Look what arrived today! My very own copy of Godless Paganism: Voices of Non-Theistic Pagans edited by John Halstead. I am very proud to be able to say that I have made my own small contribution to this book, in the form of an essay called “Myth and Meaning: a non-literal Pagan view of Deity”, and I can’t wait to read the other essays in this collection, which include some pretty impressive authors, with whom I am honoured to share print space.
This book comes at an auspicious time, as the endless online debates between some non-theist Pagans and some polytheist Pagans continue to rage on, and some corners of the blogosphere seem bent on creating a polytheist orthodoxy. In his introduction, John recounts an email from a non-theist Pagan who was told flatly that they cannot be a Pagan and an atheist at the same time and so felt unwelcome at Pagan events and spaces. I’ve been told similar things myself in the past, and have seriously questioned my own Paganism and Druidry as a result.

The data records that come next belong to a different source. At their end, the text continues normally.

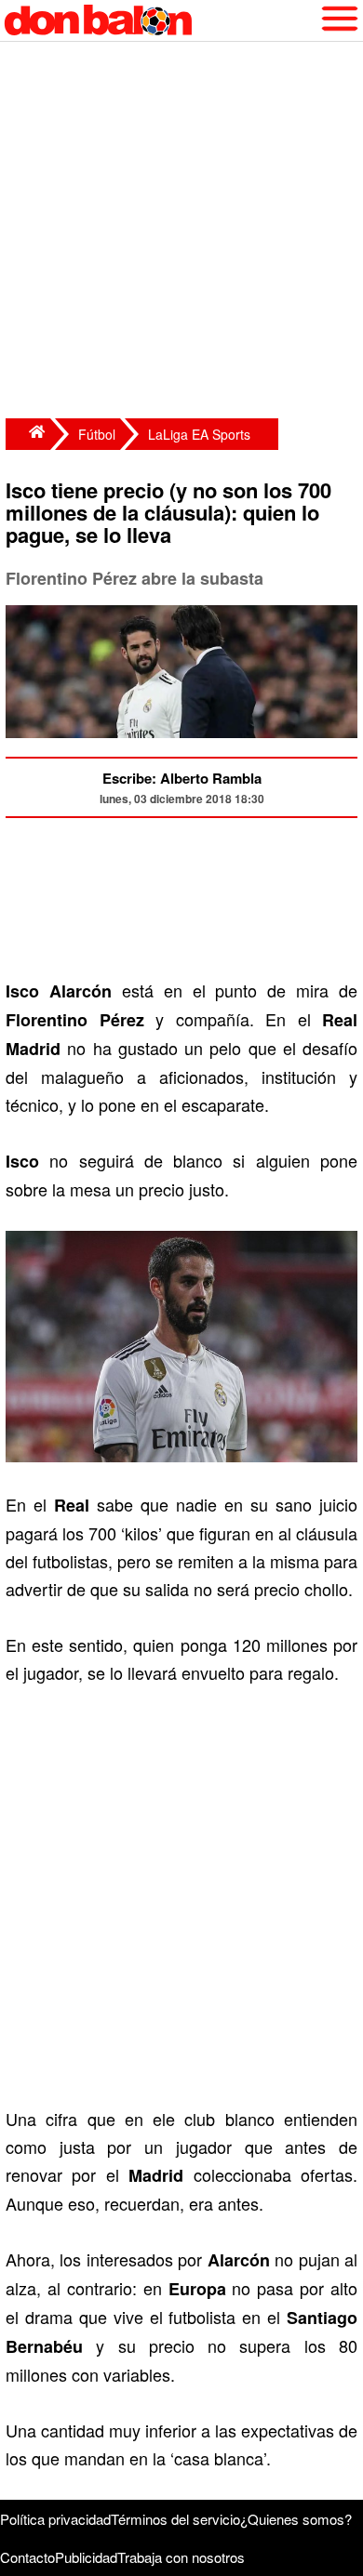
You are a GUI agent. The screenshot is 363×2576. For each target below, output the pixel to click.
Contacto (27, 2557)
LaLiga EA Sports (199, 434)
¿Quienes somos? (296, 2519)
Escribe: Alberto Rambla (182, 778)
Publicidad (86, 2557)
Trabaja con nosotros (181, 2557)
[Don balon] (160, 20)
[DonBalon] (28, 434)
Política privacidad (55, 2519)
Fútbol (96, 434)
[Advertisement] (181, 232)
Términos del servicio (175, 2519)
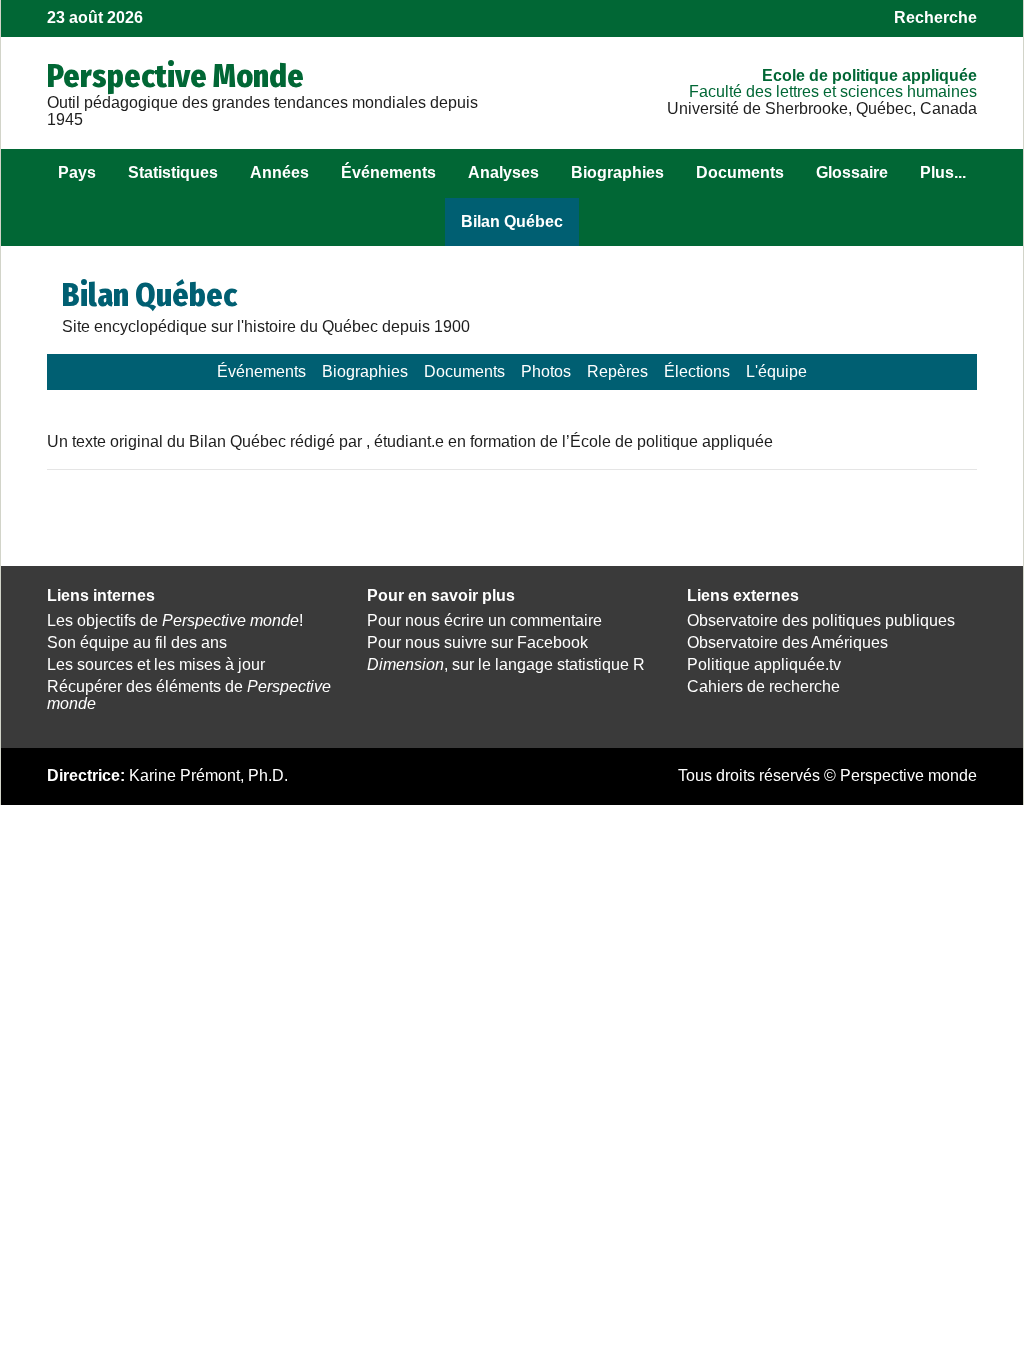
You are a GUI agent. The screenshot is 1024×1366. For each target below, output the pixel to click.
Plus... (943, 172)
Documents (740, 172)
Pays (77, 172)
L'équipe (776, 371)
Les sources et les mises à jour (156, 664)
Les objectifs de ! (175, 620)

This book shows that yes, you can be an atheist, agnostic or non-theist and a Pagan. And to do so does not make you “less” of a Pagan (or for that matter less of an atheist) than anyone else. The diversity of writers John has brought together, including Atheopagans, agnostic Druids, Humanistic Pagans, Gaians, Naturalistic Pantheists, Unitarian Universalists, and at least one “Zen Pagan Taoist Atheist Discordian” (!) shows that there are many, many ways to be Pagan and live your Paganism that do not depend on literal belief in gods.
“Because non-theistic Paganism can be seen as rejecting Pagan deities on the surface, the idea of godless Pagans is controversial for some. Is it appropriate for atheists to define themselves as Pagan? Or are they misappropriating the term? The essays in Godless Paganism all reach the same conclusion: Rather than rejecting the idea of deities outright, atheist Pagans are re-defining what “deity” means within the Pagan context. Quite simply, they are Pagans who take great meaning and fulfilment from the nature-based and mystical aspects of Paganism, but want to reconcile this with 21st century rational, scientific outlooks on life.”
I’m really looking forward to reading my way through this book, and will post a proper review when I’m done.